> _PROBLEM_: Your copy should begin at the line containing "This screenshot has height=551, width=1021." and end at the last line of the records below, matching each line exactly and leaving out pictures.
Segment Open
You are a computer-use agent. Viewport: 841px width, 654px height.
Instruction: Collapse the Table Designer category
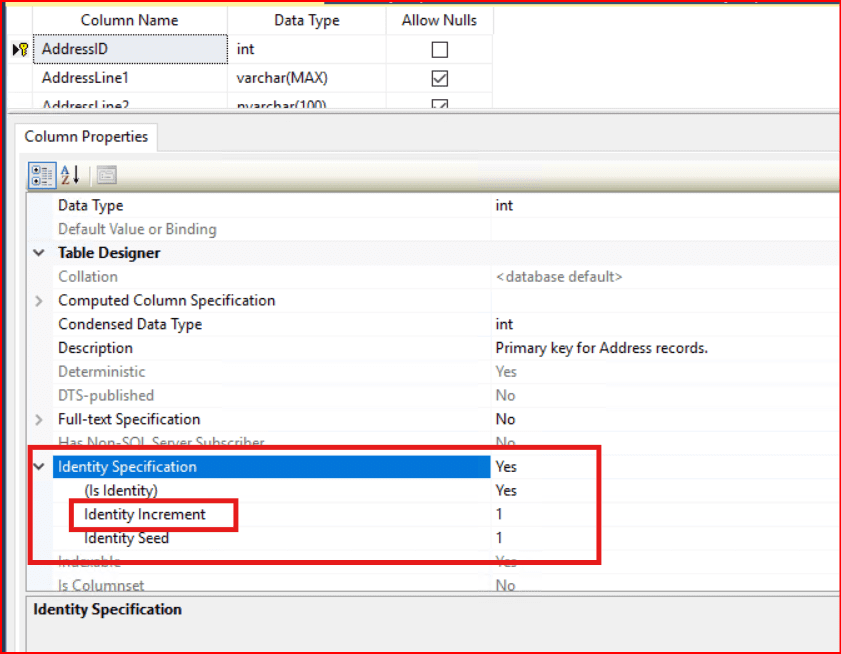pyautogui.click(x=39, y=253)
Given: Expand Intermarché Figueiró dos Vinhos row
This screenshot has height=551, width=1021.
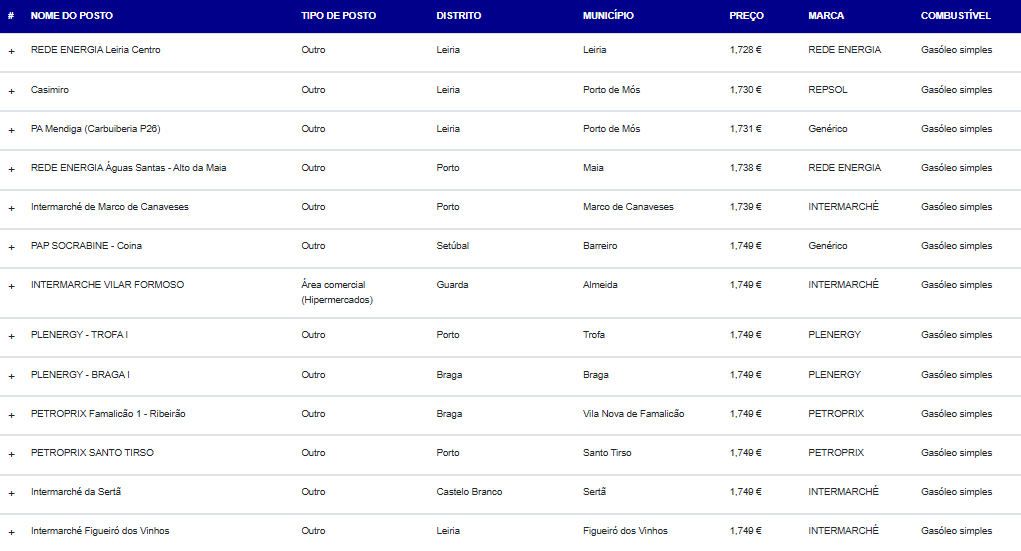Looking at the screenshot, I should [x=11, y=533].

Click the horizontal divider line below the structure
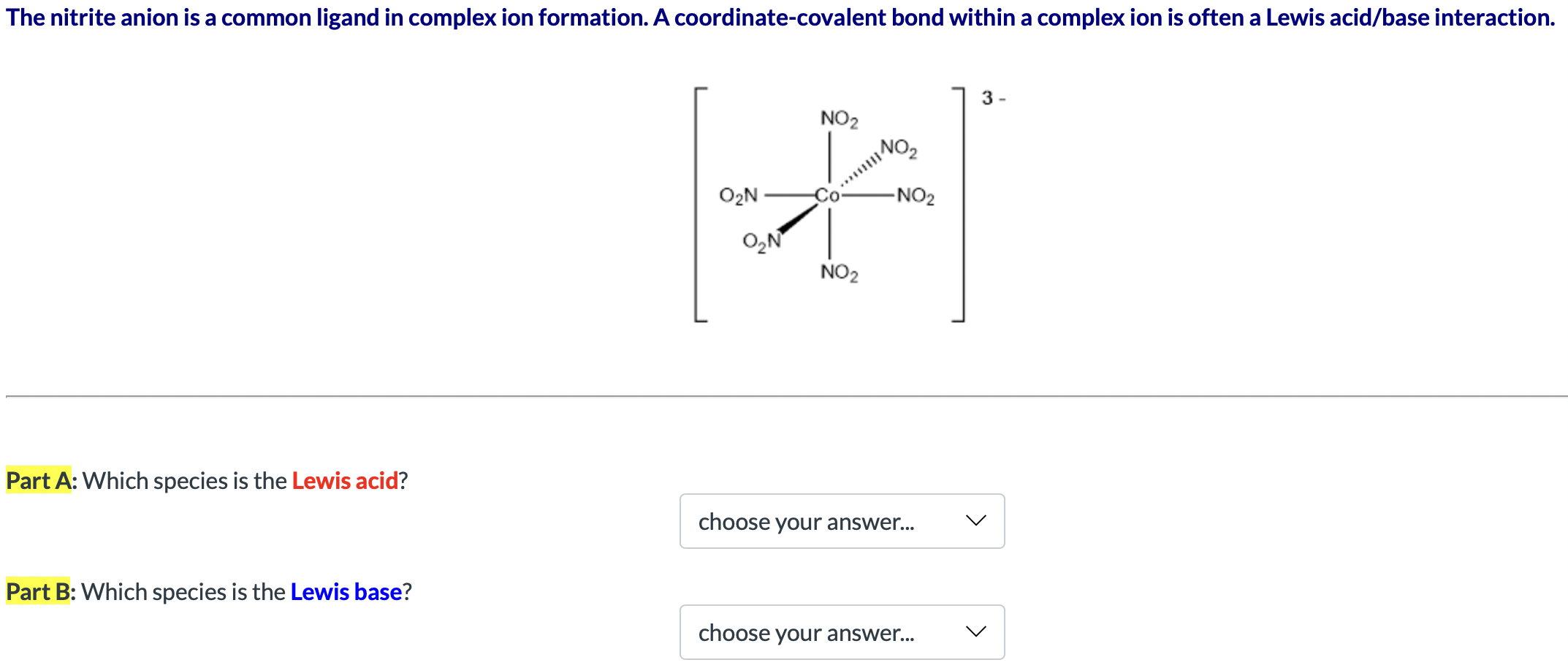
Segment Closed
> _ANSWER TO THIS TASK_:
This screenshot has height=551, width=1021.
Looking at the screenshot, I should [x=11, y=533].

Click the horizontal divider line below the structure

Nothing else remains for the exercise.